▶ TO DO
Restate word for word the line containing "Task: Toggle the regie legend entry" and each line that follows it, through the last line below, and nothing else.

(Extracted data entries)

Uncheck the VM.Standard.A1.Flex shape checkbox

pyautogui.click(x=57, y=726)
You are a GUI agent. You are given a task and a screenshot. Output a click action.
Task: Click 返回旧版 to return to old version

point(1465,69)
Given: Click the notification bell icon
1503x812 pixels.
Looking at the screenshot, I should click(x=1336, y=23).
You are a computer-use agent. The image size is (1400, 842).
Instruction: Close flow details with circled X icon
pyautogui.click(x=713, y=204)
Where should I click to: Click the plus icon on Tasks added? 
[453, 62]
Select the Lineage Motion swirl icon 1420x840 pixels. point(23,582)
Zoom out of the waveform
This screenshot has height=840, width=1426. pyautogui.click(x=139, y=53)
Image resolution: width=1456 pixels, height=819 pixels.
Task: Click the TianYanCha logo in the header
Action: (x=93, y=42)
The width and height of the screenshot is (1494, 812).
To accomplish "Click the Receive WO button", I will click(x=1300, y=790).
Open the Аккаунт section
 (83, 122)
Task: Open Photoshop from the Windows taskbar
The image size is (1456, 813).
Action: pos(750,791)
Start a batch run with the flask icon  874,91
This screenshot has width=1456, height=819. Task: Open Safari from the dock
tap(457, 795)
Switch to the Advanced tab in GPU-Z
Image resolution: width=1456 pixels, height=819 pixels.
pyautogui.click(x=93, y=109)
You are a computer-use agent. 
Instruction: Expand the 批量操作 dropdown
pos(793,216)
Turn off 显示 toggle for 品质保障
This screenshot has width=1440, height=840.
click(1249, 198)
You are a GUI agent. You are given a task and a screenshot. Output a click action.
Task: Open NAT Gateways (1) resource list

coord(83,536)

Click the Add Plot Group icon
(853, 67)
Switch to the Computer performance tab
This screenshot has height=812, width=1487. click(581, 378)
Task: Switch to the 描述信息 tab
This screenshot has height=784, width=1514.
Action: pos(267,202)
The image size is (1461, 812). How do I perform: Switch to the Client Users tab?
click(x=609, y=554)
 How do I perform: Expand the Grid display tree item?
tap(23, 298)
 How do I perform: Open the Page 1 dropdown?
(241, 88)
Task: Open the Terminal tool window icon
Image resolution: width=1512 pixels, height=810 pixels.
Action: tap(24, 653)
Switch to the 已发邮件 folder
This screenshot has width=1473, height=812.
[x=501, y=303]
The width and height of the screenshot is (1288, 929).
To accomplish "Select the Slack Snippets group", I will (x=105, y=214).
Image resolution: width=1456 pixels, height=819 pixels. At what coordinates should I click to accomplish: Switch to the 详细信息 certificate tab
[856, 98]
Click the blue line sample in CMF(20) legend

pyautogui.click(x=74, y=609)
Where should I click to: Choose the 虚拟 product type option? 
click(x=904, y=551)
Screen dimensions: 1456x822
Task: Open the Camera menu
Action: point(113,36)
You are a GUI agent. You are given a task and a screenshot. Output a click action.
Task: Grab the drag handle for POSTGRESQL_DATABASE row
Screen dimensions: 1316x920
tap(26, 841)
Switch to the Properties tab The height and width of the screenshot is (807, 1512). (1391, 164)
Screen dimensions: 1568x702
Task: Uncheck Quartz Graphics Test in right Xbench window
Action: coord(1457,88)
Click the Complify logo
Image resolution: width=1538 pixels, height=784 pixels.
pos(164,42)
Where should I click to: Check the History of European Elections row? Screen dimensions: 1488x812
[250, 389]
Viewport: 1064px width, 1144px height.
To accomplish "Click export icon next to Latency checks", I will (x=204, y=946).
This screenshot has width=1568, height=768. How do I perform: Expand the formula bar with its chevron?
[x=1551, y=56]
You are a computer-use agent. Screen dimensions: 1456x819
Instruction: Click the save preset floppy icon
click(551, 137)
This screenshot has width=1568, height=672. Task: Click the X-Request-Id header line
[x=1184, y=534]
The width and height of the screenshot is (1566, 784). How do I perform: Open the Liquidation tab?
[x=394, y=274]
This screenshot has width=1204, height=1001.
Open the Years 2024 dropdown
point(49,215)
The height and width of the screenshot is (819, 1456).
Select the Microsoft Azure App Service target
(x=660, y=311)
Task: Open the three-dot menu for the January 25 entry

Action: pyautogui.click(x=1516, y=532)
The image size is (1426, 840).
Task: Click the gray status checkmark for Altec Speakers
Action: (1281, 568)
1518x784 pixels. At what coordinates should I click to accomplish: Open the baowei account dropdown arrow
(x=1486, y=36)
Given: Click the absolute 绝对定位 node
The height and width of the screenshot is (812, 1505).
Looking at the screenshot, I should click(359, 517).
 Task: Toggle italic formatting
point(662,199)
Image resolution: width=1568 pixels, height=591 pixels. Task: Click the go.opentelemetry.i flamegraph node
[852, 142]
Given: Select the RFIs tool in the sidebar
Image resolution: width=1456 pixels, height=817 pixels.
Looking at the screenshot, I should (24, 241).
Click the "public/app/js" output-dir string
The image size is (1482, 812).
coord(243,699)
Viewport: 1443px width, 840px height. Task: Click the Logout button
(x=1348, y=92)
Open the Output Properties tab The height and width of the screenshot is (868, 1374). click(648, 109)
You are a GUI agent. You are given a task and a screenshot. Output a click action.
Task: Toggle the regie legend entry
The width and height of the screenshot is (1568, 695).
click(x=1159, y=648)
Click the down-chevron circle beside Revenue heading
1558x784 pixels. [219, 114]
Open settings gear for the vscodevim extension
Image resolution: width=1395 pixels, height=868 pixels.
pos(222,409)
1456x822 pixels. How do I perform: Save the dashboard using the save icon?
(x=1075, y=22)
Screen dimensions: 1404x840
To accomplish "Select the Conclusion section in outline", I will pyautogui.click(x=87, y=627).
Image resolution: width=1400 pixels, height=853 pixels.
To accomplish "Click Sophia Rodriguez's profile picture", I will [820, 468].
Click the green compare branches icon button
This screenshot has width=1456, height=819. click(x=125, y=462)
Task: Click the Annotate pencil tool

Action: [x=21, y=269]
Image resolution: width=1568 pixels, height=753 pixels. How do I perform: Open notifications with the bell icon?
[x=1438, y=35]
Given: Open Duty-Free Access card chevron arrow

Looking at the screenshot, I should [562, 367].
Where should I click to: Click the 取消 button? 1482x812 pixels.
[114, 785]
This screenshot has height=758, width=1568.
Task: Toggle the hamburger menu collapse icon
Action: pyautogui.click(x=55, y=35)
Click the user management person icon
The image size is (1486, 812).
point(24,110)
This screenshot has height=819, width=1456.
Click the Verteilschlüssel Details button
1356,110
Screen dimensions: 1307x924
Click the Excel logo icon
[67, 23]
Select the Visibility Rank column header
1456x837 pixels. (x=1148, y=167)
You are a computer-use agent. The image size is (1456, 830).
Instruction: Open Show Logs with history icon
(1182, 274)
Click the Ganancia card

▶ OUTPUT FOR THIS TASK
Task: Toggle the regie legend entry
The width and height of the screenshot is (1568, 695).
click(x=1159, y=648)
Click the down-chevron circle beside Revenue heading
1558x784 pixels. [219, 114]
Open settings gear for the vscodevim extension
Image resolution: width=1395 pixels, height=868 pixels.
pos(222,409)
1456x822 pixels. How do I perform: Save the dashboard using the save icon?
(x=1075, y=22)
Screen dimensions: 1404x840
To accomplish "Select the Conclusion section in outline", I will pyautogui.click(x=87, y=627).
Image resolution: width=1400 pixels, height=853 pixels.
To accomplish "Click Sophia Rodriguez's profile picture", I will [820, 468].
Click the green compare branches icon button
This screenshot has width=1456, height=819. click(x=125, y=462)
Task: Click the Annotate pencil tool

Action: [x=21, y=269]
Image resolution: width=1568 pixels, height=753 pixels. How do I perform: Open notifications with the bell icon?
[x=1438, y=35]
Given: Open Duty-Free Access card chevron arrow

Looking at the screenshot, I should [562, 367].
Where should I click to: Click the 取消 button? 1482x812 pixels.
[114, 785]
This screenshot has height=758, width=1568.
Task: Toggle the hamburger menu collapse icon
Action: pyautogui.click(x=55, y=35)
Click the user management person icon
The image size is (1486, 812).
point(24,110)
This screenshot has height=819, width=1456.
Click the Verteilschlüssel Details button
1356,110
Screen dimensions: 1307x924
Click the Excel logo icon
[67, 23]
Select the Visibility Rank column header
1456x837 pixels. (x=1148, y=167)
You are a computer-use agent. The image size is (1456, 830).
Instruction: Open Show Logs with history icon
(1182, 274)
Click the Ganancia card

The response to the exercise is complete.